Après deux jours de travaux, les participants à la première réunion sur l’Initiative africaine sur l’adaptation ont validé la feuille de route visant entre autres, à mobiliser davantage de partenaires financiers et techniques pour la mise en œuvre de cette initiative et de préparer la table ronde des bailleurs de l’IAA, en marge de la prochaine assemblée générale des Nations Unies en septembre 2018.

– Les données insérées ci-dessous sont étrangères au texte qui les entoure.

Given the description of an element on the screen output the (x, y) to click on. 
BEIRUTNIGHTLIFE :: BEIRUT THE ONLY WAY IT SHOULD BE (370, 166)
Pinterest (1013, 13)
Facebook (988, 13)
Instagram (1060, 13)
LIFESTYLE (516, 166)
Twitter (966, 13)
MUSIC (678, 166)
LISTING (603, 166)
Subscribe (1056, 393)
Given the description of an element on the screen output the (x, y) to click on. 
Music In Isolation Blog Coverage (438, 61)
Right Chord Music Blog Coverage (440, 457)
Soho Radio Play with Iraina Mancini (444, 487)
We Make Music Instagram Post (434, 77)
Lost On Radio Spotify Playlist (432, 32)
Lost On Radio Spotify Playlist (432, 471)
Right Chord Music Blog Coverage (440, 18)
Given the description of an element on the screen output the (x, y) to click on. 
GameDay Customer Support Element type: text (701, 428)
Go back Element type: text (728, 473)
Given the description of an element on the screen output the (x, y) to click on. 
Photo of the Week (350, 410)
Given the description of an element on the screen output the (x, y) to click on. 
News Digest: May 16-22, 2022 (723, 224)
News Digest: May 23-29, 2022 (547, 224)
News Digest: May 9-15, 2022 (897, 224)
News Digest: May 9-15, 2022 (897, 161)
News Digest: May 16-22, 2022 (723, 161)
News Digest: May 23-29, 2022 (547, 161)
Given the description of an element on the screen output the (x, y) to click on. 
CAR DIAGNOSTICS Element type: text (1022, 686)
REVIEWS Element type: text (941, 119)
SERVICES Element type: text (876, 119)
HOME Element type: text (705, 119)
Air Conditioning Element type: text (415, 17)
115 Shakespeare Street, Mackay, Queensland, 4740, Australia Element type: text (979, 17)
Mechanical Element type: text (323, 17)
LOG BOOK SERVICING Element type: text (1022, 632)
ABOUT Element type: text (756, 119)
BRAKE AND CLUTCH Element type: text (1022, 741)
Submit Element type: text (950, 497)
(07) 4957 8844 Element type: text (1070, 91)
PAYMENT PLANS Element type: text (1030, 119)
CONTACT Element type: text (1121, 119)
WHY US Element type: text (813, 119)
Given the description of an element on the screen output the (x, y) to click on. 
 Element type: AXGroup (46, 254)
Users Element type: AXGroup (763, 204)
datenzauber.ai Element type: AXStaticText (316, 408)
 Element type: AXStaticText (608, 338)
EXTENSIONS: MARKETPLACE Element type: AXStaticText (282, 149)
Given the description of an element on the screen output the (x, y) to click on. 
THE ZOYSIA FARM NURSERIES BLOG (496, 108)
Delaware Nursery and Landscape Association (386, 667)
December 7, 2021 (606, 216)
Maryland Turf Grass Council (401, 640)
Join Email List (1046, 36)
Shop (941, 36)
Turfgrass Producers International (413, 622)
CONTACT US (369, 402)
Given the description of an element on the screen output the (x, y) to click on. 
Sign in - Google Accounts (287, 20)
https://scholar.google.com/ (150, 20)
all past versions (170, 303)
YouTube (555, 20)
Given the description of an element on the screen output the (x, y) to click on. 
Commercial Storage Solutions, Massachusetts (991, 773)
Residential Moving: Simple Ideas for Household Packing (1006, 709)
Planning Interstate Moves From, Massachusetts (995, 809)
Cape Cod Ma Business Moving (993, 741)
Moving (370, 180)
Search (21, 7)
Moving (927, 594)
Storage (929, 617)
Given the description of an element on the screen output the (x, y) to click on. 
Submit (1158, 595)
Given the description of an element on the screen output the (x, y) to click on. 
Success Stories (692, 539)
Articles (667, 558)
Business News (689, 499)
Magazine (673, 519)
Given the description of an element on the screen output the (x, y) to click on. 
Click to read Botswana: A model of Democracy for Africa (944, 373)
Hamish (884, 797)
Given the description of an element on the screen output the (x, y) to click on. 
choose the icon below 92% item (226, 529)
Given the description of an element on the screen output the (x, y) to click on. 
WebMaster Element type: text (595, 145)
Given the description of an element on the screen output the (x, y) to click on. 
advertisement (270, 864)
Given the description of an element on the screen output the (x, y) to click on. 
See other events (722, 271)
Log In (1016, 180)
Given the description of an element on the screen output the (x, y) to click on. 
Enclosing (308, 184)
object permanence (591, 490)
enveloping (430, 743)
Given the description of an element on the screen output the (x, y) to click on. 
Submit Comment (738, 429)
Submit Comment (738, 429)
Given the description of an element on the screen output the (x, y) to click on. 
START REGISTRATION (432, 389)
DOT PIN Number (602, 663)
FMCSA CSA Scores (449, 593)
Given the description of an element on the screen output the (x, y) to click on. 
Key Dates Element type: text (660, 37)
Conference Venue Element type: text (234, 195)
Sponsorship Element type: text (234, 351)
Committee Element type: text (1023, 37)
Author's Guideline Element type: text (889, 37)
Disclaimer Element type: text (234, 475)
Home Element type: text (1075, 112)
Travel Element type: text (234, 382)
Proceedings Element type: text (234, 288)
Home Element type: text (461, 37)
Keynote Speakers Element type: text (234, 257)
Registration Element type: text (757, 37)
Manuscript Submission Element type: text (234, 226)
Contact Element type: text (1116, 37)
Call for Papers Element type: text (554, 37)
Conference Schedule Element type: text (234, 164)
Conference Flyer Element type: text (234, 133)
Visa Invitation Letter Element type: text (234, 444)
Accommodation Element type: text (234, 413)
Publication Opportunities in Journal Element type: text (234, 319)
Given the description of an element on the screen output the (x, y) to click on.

Des participants au terme de la cérémonie d’ouverture des travaux, le 27 mars 2018 à Libreville. © Gabonreview

 

Si les participants à cette réunion stratégique de Libreville tenue du 27 au 28 mars estiment qu’il reste beaucoup à faire, il n’en demeure pas moins que l’adoption de cette feuille de route est déjà un acquis considérable. L’on est par exemple parvenu à quelques accords de principes non négligeables. Il s’agit notamment, cite Yannick Ongonwou Sonnet, directeur général gabonais de l’Environnement et de la Protection de la nature, de «l’engagement des institutions africaines qui se sont rendus disponibles afin d’apporter leur contribution ; la convergence d’opinions sur la pertinence et l’importance de fédérer les efforts des Etats et des institutions africaines en matière d’adaptation eu égard à son importance dans nos pays ; la synergie de travail, à travers des présentations et des discussions fructueuses».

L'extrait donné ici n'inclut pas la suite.